• **What to do**
Set down the data below without change, skipping the pictures it holds.

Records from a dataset
----

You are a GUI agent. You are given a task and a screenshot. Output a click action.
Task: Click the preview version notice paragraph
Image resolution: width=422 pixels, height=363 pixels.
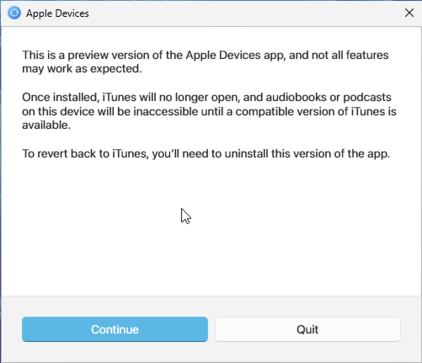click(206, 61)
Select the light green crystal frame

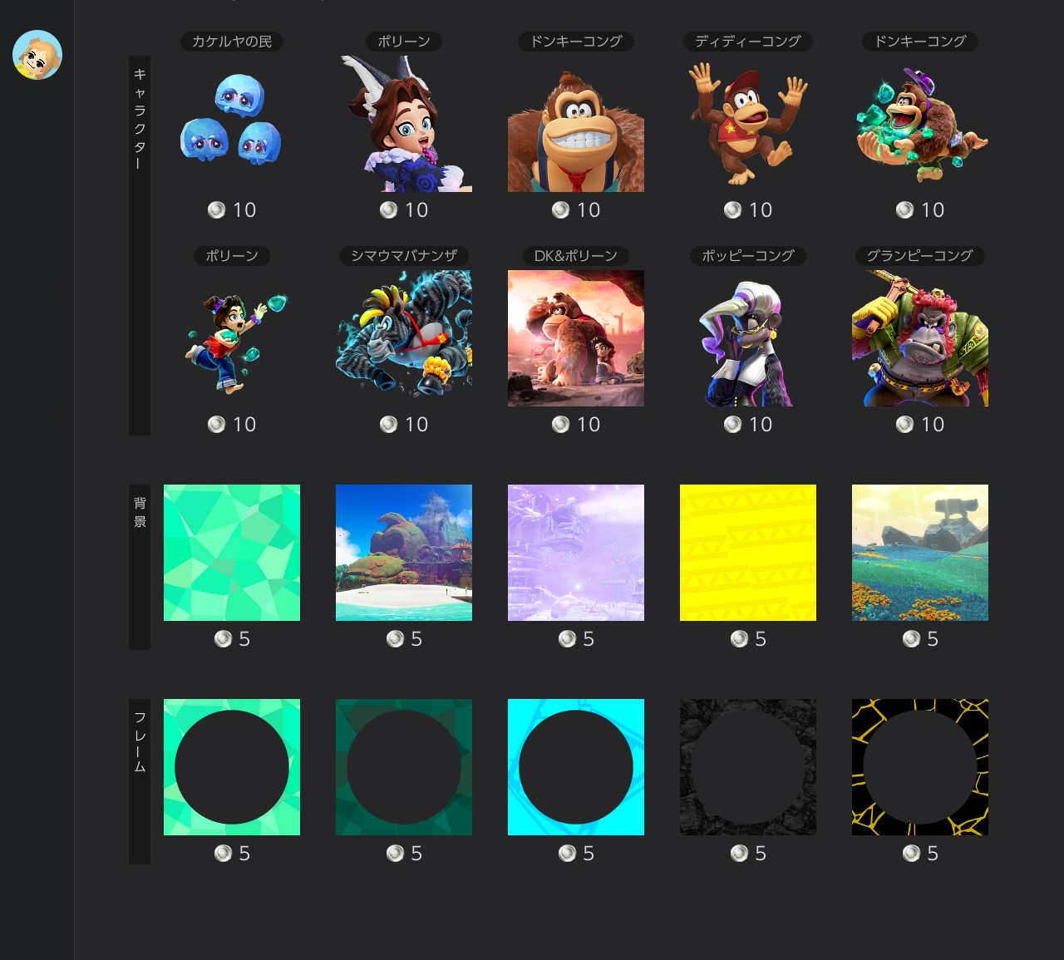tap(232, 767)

----

• **Answer to this exercise**
You are a GUI agent. You are given a task and a screenshot. Output a click action.
Task: Click the preview version notice paragraph
Image resolution: width=422 pixels, height=363 pixels.
click(206, 61)
Select the light green crystal frame

tap(232, 767)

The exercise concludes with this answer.